Kahvenin ardından istediğim frambuazlı panna cottayı yiyorum şu an. Tek kelimeyle hayal kırıklığı. Şimdi bunu görse Sezai çok şaşırır; zira birkaç ay önce geldiğimizde de aynını yemiştim ve g.tüm düşmüştü (bipledim). Herhalde 3-4 ay önce hazırlamışlar 1 yıllık panna cottayı, biri istediğinde dolaptan çıkarıp servis ediyorlar. Yani lezzet; eh. Görüntü; e yani. Ama kalite? Abi bu kesinlikle bayat. Yani bunun bayatı nasıl olur derseniz böyle olur derim; pek bayatlayacak türden bir yiyeceğe benzemiyor. Yani olsa olsa bozulur, çürür, ekşir falan yani ama hakikaten bayat lan. Çok garip.

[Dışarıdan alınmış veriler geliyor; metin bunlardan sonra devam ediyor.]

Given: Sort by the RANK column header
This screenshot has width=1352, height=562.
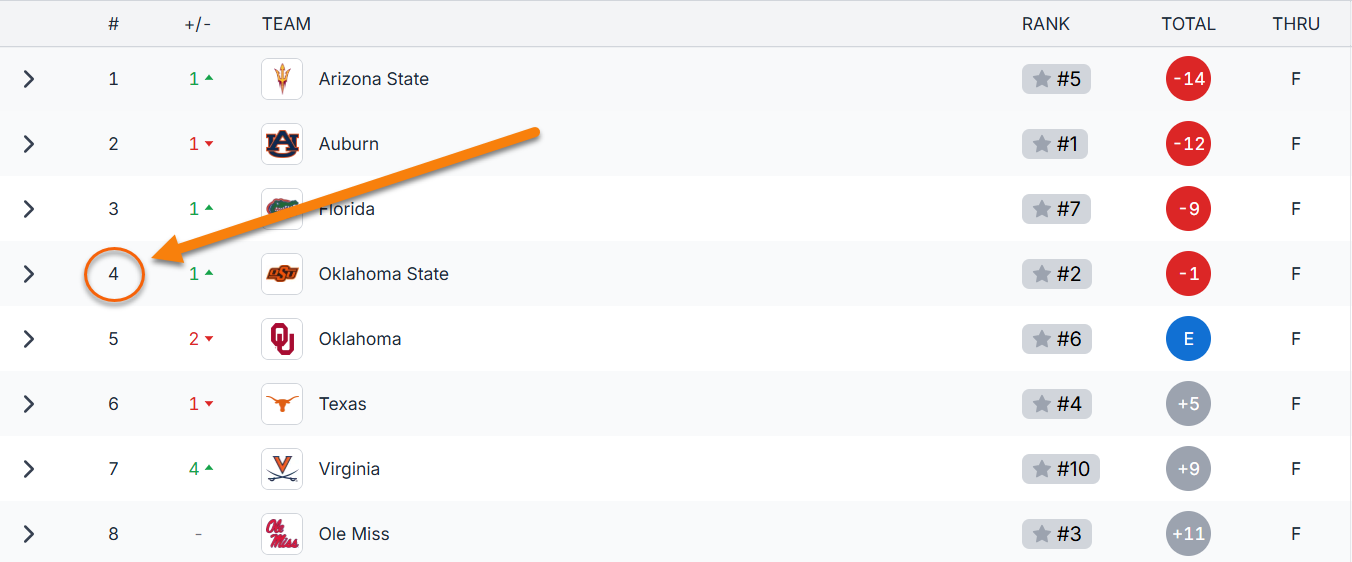Looking at the screenshot, I should (1046, 24).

Yukarıda yazdıklarıma bakıp aldanmayın; burası Gebze’de gelinebilecek en iyi yerlerden biri. Burada bir mekânı illa yiyip içtiğinize göre değerlendiremezsiniz. Biraz da kafayı kaldırıp etrafa bakmak lazım. Tahta masaları, hasır koltuklarıyla aslında hoş bir yer. Yani Özsüt işte, bildiğin Özsüt. Köşe koltukları falan var böyle minderli falan, onlar da oldukça rahat geniş. İyi yani. Fiyatlar Gebze gibi bir yer için gayet de güzel olmakla birlikte, sudan ucuz da değil. Daha ucuz olmasını gerçekten istemezsiniz; yoksa tüm masalar çaylarını 1 saat önce bitirmiş höbey höbey bağırarak konuşan harrolarla dolu olurdu. Kurtarılmış bir bölge olduğundan, müşteriler de gayet hoş, şık, şeker, sevimli, böyle ne bileyim; insanın içini ısıtan cinsten. Hele ki uzak köşede oturan iki tane var ki… Neyse. Ayrıca işletmecisi de gayet hoş bir abla, onun için de gelinebilir yani; söyleyeyim. Yani böyle çok zorlarsanız Blake Lively’e benzetebilirim sizin için. Geldiğimden bu yana çalan müzikler de Sezen Aksu, Nazan Öncel, MFÖ falan. Gebze’de bulunan böylesi bir mekânda Serdar Ortaç duymamak insanı hem şaşırtıyor, hem de sevindiriyor. Masaların arasında size musallat olmadan, lafınıza karışmadan dolaşan çalışanlar görmek sizi rahatlatıyorsa, burda o da var.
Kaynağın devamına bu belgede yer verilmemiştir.